== What the task asks ==
Each line of the data that includes the string "computer" is to be copied out.

═════ Input for this task ═════

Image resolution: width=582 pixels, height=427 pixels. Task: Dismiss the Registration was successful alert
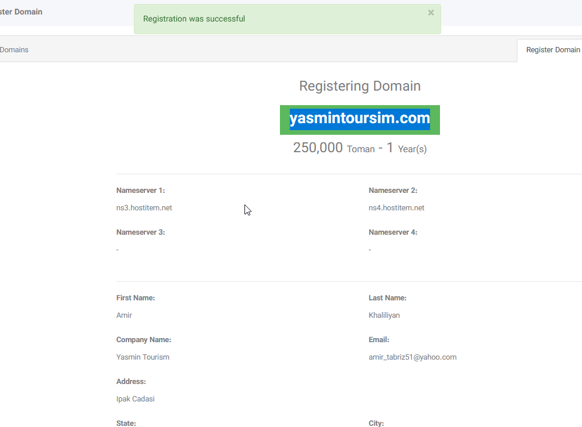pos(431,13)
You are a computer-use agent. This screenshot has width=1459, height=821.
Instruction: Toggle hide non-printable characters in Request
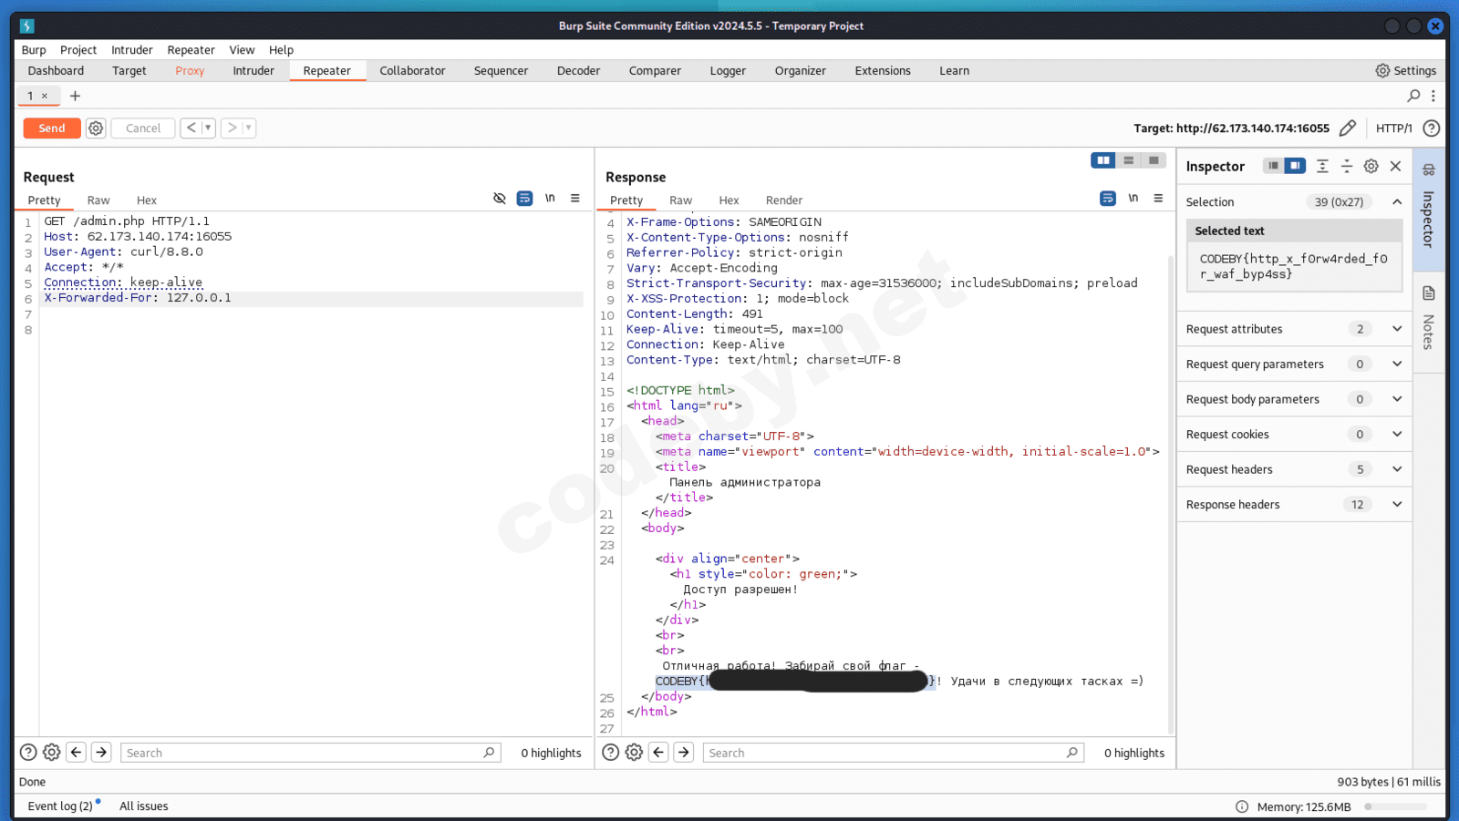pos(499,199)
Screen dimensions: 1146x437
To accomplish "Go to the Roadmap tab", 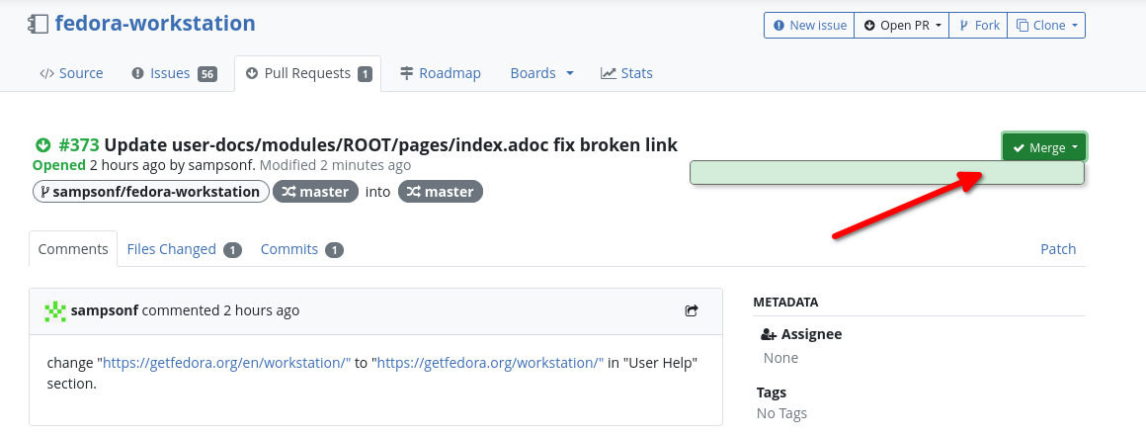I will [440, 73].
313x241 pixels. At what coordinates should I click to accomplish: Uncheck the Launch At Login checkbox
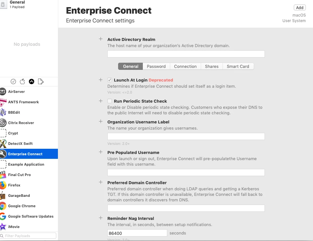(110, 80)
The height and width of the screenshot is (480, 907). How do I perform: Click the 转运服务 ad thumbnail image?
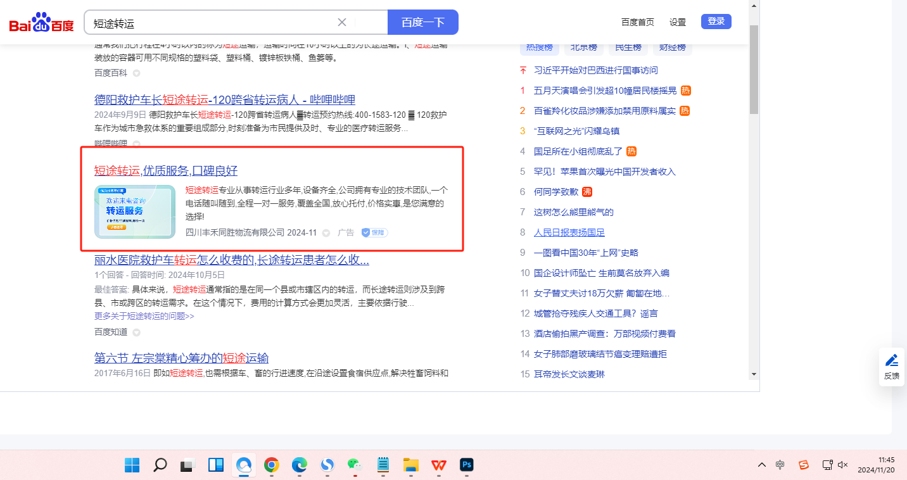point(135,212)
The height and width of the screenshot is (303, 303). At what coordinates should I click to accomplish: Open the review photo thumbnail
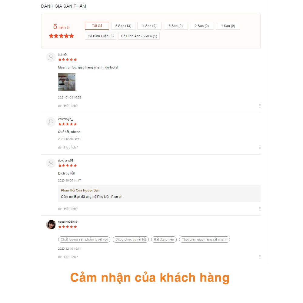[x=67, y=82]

═════
═════ Input for this task ═════

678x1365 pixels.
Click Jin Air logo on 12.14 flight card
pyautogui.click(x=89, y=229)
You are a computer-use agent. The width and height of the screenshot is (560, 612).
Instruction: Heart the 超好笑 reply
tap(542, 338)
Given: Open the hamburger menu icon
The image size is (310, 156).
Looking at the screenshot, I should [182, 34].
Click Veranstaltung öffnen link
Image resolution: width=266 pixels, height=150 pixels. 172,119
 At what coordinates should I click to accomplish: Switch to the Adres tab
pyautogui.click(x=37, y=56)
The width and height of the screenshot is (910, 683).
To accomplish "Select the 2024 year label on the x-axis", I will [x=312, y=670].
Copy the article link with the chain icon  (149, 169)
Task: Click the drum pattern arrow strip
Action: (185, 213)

═════
═════ Input for this task ═════

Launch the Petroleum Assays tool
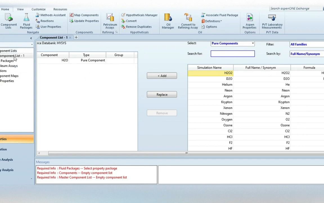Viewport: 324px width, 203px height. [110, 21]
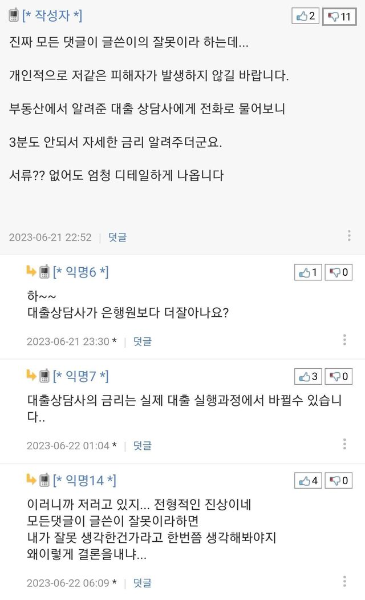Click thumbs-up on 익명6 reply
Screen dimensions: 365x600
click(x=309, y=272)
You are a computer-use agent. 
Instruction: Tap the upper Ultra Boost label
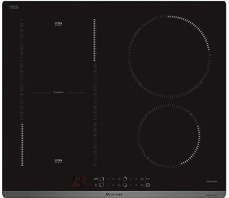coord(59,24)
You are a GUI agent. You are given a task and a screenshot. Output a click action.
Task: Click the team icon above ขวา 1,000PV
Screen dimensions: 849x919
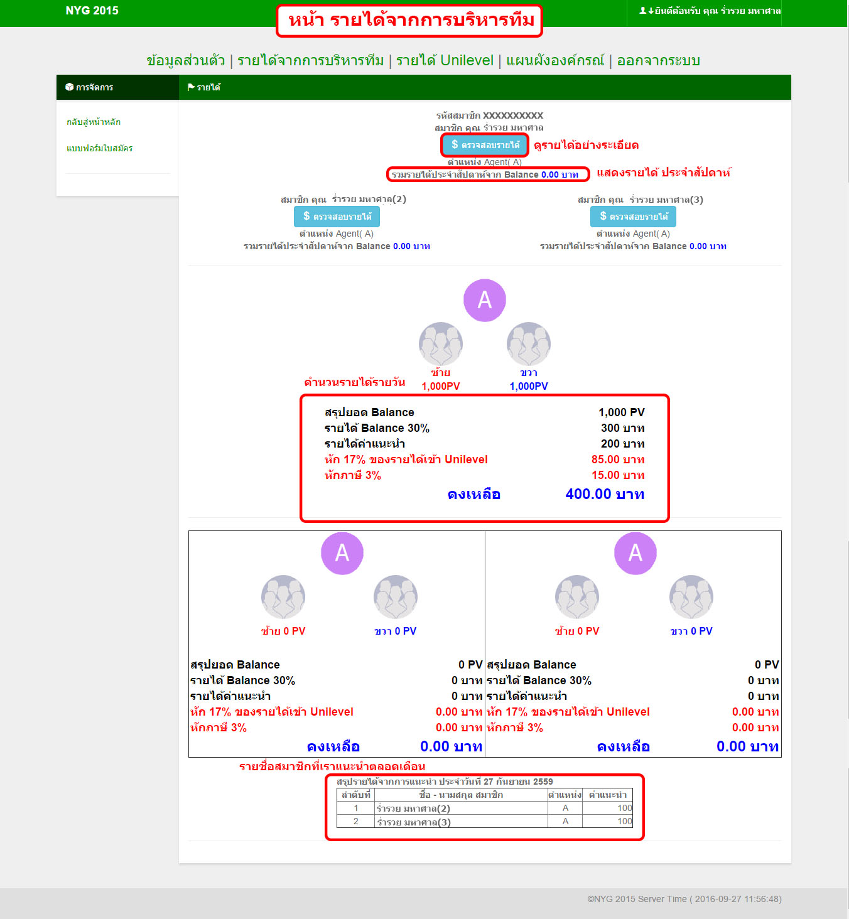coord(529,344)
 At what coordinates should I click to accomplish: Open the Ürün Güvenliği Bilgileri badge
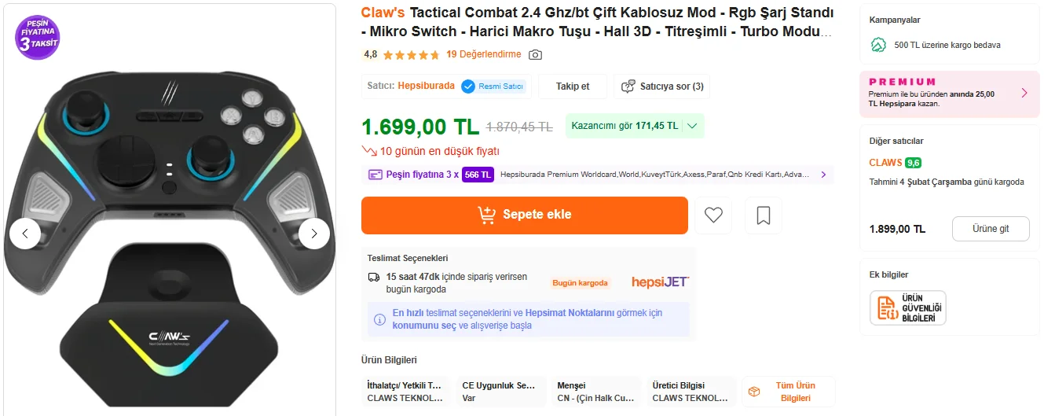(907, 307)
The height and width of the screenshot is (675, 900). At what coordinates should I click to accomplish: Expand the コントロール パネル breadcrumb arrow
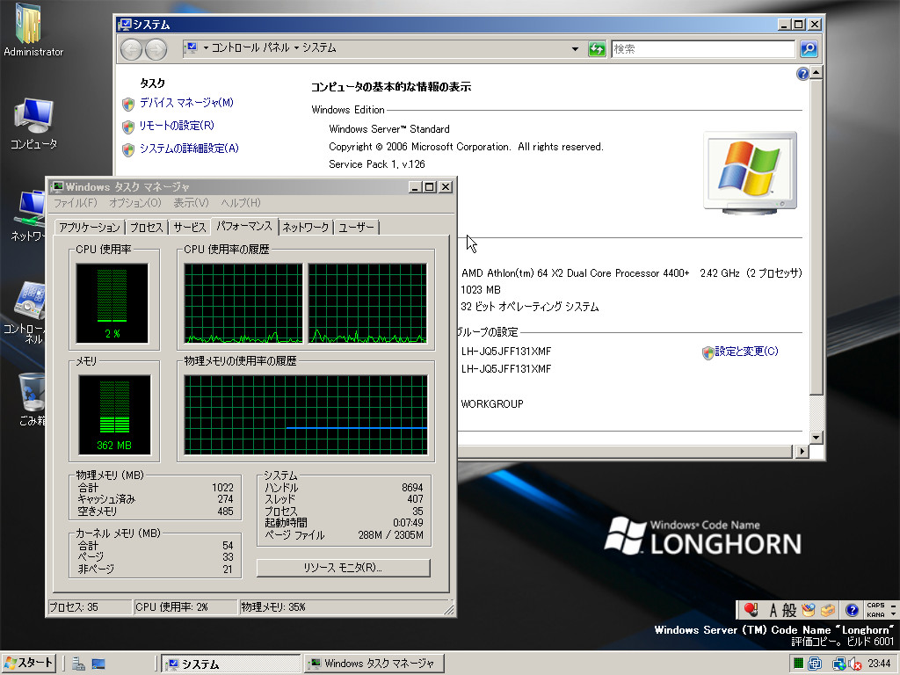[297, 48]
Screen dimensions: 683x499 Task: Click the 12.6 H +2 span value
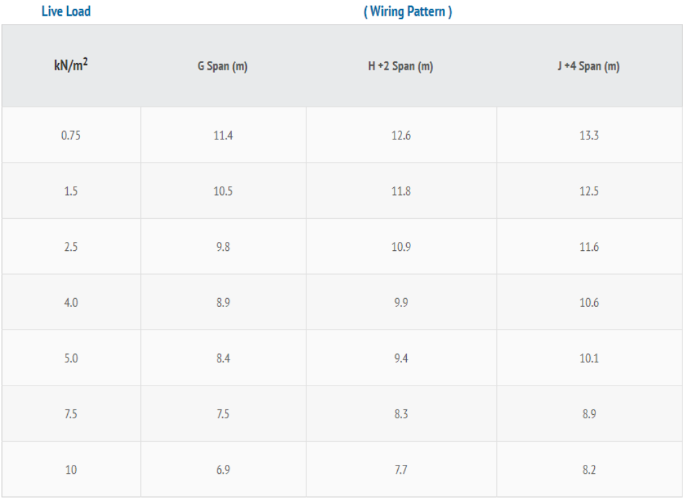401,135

═════

== Written reply ==
You are a computer-use agent. This screenshot has width=1459, height=821.
You are a computer-use agent. The width and height of the screenshot is (560, 612).
You are a computer-use agent. 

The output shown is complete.